STATED GOAL 1 —
Answer these questions using the episode script:
(a) How many bowls of cereal does The List call for, and of what brand?
(b) Up to which show does The List say to watch every cartoon?
(c) How many times does The List say to sit through the movie?
STATED GOAL 2 — Reproduce the episode script word for word, beginning at the words "Grandpa, did you" and stopping after "now till Dance Craze.".

EXCERPTED TEXT —
>>>

Hey Arnold! (1996) s01e08 Episode Script

The List/Haunted Train

1
MAN: Here we go.
HELGA: Arnold.
(YOWLING)
(BARKING)
Hey, Arnold!
(THEME MUSIC PLAYING)
(CRASHING)
(SCREAMS)
Hey, Arnold!
Arnold.
Arnold.
(SIREN WAILING)
Arnold.
Arnold.
Move it, football head!
ALL: Hey, Arnold!
(TICKING)
(SIGHS)
(BELL RINGING)
(CHILDREN CHEERING)
ARNOLD: Finally, the weekend.
GERALD: Man, I thought
it would never get here.
Boy, howdy, I'm gonna spend
the whole Saturday morning
watching cartoons.
Yeah, well, I'm going to
the park to play catch.
(ALL AGREEING)
What are you doing, Arnold?
I'm doing it all.
Huh?
What are you talking?
I'm doing it all.
Everything onThe List.
(ALL GASP)
Yup. The List for
a kid's perfect Saturday.
The List?
You're crazy, man.
No one's ever done
the whole list before.
The List has been
handed down from
kid to kid for generations.
It contains all things
kids love to do on Saturday.
Behold the sacred document.
ALL: The List.
Read it, Gerald.
(ALL CHATTERING)
"The list for a kid's
perfect Saturday."
(ALL EXCLAIMING)
"Watch every cartoon
from 6:00 a.m.
till Dance Craze."
(CHEERING)
"While eating three bowls
of Sugar Chunk cereal."
(CHEERING)
"Ride your bike
down the steepest hill
in the neighborhood."
And you all know
which one that is.
(LAUGHING EXCITEDLY)
"Play catch with
every kid in the park.
"And finally, go to
the movies and
sit through it three times."
(CHEERING)
Here you go, Arnold.
Nobody's ever done
the entire list
on one Saturday.
Are you sure about this?
I mean, you're tempting
the fates, man.
I'm doing it,
the whole list.
I'm gonna have
the greatest Saturday
a kid ever had.
Tomorrow's gonna be
one of those days
that memories are made of.
(WIND WHOOSHING)
(WIND WHOOSHING)
(TRUCK HORN BLARING)
What?
Oh, no, I'm late!
Okay.
First thing on the list.
"Sugar Chunk cereal."
Grandpa, did you eat
all the cereal?
Huh? Well, heck no,
there's a whole other box.
(SIGHS) Well,
at least it's cereal.
(GRANDPA SNORING SOFTLY)
Either that milk's gone bad
or they've got a whole new way
to sell cottage cheese.
Well, better get to work
on that fuse box.
Okay. I got cartoons
from now till Dance Craze.

<<<

RECORDED DATA —
>>>

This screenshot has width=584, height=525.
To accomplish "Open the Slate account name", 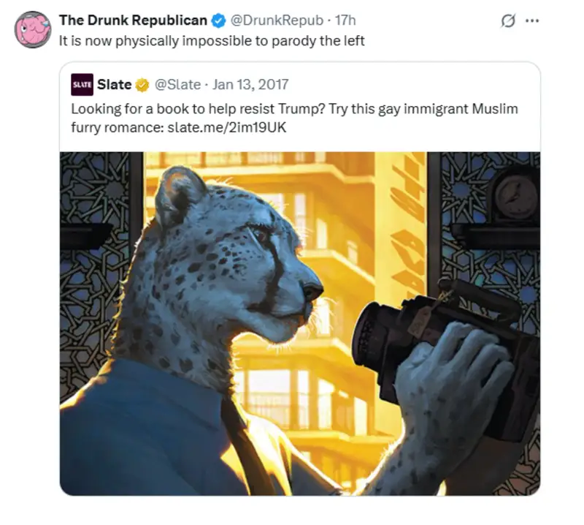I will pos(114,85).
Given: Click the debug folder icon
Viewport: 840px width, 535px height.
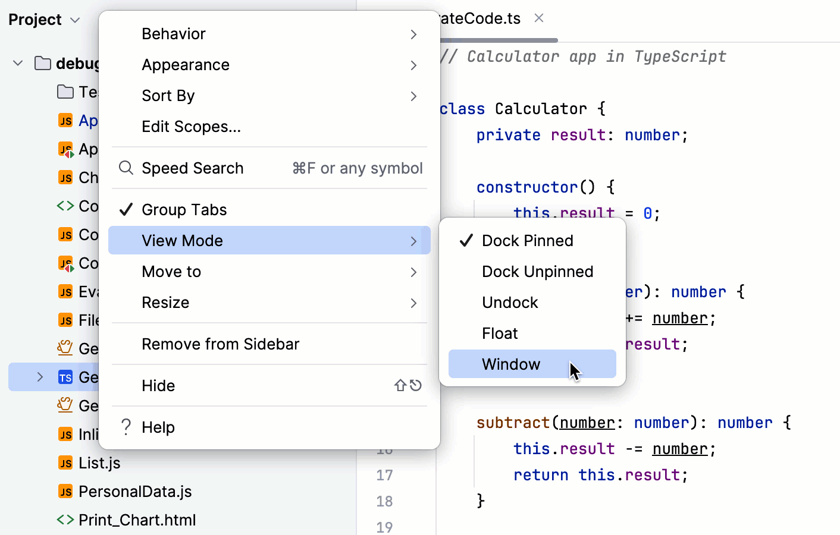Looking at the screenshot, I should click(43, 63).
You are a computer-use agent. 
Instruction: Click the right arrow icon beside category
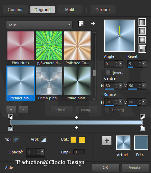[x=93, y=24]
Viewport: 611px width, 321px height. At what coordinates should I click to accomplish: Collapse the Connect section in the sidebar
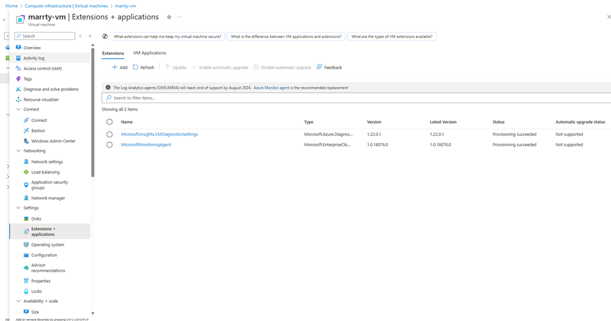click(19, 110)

<<<

PROBLEM SOLUTION 1 —
(a) Three bowls of Sugar Chunk cereal.
(b) Dance Craze.
(c) Three times.

PROBLEM SOLUTION 2 —
Grandpa, did you eat
all the cereal?
Huh? Well, heck no,
there's a whole other box.
(SIGHS) Well,
at least it's cereal.
(GRANDPA SNORING SOFTLY)
Either that milk's gone bad
or they've got a whole new way
to sell cottage cheese.
Well, better get to work
on that fuse box.
Okay. I got cartoons
from now till Dance Craze.